00Executive Summary

The Midlands Engine plays a large role in the UK economy, accounting for 13 per cent of the national output. However, its economy is £18 billion per year smaller than it should be, with its cities accounting for 89 per cent of this output gap. This is because its cities, and in particular its city centres, are not attracting enough highly-skilled service export firms to increase productivity across the region. Policy must address the barriers to growth if the Midlands Engine area is going to generate more prosperity locally and make a larger contribution to the national economy.

The Midlands Engine’s economy is concentrated in its cities and city centres in particular. Its eight largest urban areas account for nine per cent of land area but 52 per cent of jobs and 50 per cent of output. The Birmingham urban area alone accounts for around a quarter of all jobs and output, despite only accounting for three per cent of the land area.

While production is concentrated in certain places, the benefits of production are felt across a wider area. One in five workers who live outside of a Midlands Engine city work in one, and often in higher-paid work than they can find near where they live. For example, a person commuting from Lichfield to Birmingham gains an annual boost of £3,900 to their salary, a 15 per cent increase compared to a person remaining in Lichfield to work.
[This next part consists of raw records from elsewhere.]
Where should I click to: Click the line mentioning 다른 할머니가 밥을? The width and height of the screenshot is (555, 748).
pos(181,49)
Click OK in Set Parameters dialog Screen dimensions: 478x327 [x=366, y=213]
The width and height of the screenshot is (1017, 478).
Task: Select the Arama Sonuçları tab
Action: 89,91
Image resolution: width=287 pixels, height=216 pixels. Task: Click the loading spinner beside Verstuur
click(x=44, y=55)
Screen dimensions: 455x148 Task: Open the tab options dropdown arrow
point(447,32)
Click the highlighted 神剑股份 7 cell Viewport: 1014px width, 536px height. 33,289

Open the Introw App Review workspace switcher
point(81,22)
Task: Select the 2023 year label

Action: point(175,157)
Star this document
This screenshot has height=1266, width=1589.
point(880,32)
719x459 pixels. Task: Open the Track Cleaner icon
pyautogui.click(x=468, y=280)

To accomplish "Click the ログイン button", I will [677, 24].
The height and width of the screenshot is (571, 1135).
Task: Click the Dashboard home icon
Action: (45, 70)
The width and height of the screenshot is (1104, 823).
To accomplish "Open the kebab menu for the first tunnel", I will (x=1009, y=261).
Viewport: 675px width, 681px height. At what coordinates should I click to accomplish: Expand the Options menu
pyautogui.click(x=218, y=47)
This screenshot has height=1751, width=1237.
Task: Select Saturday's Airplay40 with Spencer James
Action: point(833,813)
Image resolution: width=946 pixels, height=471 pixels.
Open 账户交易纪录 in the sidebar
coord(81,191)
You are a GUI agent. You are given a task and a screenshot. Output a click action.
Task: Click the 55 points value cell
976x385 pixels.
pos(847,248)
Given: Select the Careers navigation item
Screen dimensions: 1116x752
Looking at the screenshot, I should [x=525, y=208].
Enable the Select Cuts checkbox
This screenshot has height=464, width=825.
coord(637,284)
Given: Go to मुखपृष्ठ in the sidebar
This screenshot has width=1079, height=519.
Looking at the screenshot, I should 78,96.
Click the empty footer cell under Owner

The challenge for the Midlands Engine is that despite its cities playing a crucial role within it, they underperform. Centre for Cities’ estimates suggest the Midlands Engine economy is £18 billion per year smaller than it should be, and 89 per cent of this gap is the result of the underperformance of its urban economies. The Birmingham conurbation alone accounts for £11 billion (58 per cent).  This underperformance reduces the prosperity of the residents that live in and around the cities of the Midlands Engine and means that the national economy as a whole is smaller than it should be.

This mainly results from the underperformance of its service exporting sector. Productivity in manufacturing export industries in the Midlands Engine, a sector in which this region performs relatively strongly, is close to the UK average. But output per worker in service exporting industries such as finance and communications, which have a particular preference for an urban location due to the inherent benefits that such a location offers to these activities, trails well behind the national average. This suggests that the cities are not offering the ‘agglomeration’ benefits that they should be to such businesses.

For the Midlands Engine to meet its full potential and play an even greater role in the national economy, policymakers should aim to help places within it to reach their potential. But policy should also recognise that the potential of some areas is inherently greater than others, and use this to guide policy focus. It should work to improve the benefits that different places offer by:

  1. Improving the skills of residents. The Midlands Engine has a higher share of residents without qualifications, and a lower share of graduates, compared to the UK as a whole. Policy interventions in the region should focus on getting those who currently don’t have the equivalent of five good GCSEs up to this level by targeting skills money in the area’s allocation from the Shared Prosperity Fund to support these people.
  2. Making city centres more attractive places to do business. Midlands Engine city centres have below average shares of office space. New high-quality city centre office space that meets the needs of occupiers, in particular service exporters, should remain a priority, even in a world of hybrid working. Policy should focus on helping to bring forward appropriate office space in these centres through planning policy and the use of central government funds designated for this purpose. For example, placing the region’s investment zones, which were announced in the Spring Budget 2023, in Birmingham, Nottingham and Leicester city centres would be one way to do this.
  3. Improving public transport infrastructure and density within the big cities. The Birmingham and Nottingham conurbations have the poorest transport accessibility in the region, shrinking their labour market and damaging their economic performance. Policy makers should look to align brownfield regeneration funds available from central government together with the current City Region Sustainable Transport Settlement for Birmingham and any future settlement for Nottingham to develop transport and housing in tandem, increasing the number of people who live around public transport stops.

It should also continue to support a competitive manufacturing sector, which is more likely to be found in the suburbs of or hinterlands around cities. The Midlands Engine manufacturing sector is currently performing close to the average for Great Britain. Policy makers should set out how to meet future manufacturing demand by ensuring land, in particular greenfield sites, with access to large pools of workers are available in the suburbs and urban hinterlands.

Finally, national and local policymakers should look to better match economic policy with the geography it operates over by getting devolution deals that together cover the whole of the Midlands Engine by 2030. The West Midlands Combined Authority area has already benefited from the greater control it has had over policy, and this will likely increase with its recently-announced trailblazer deal. The East Midlands is also looking to benefit with the proposed deal now waiting for approval. The parts of the Midlands Engine without one should begin working on their own devolution deal to take advantage of the Government’s intention to give all parts of England a deal by 2030.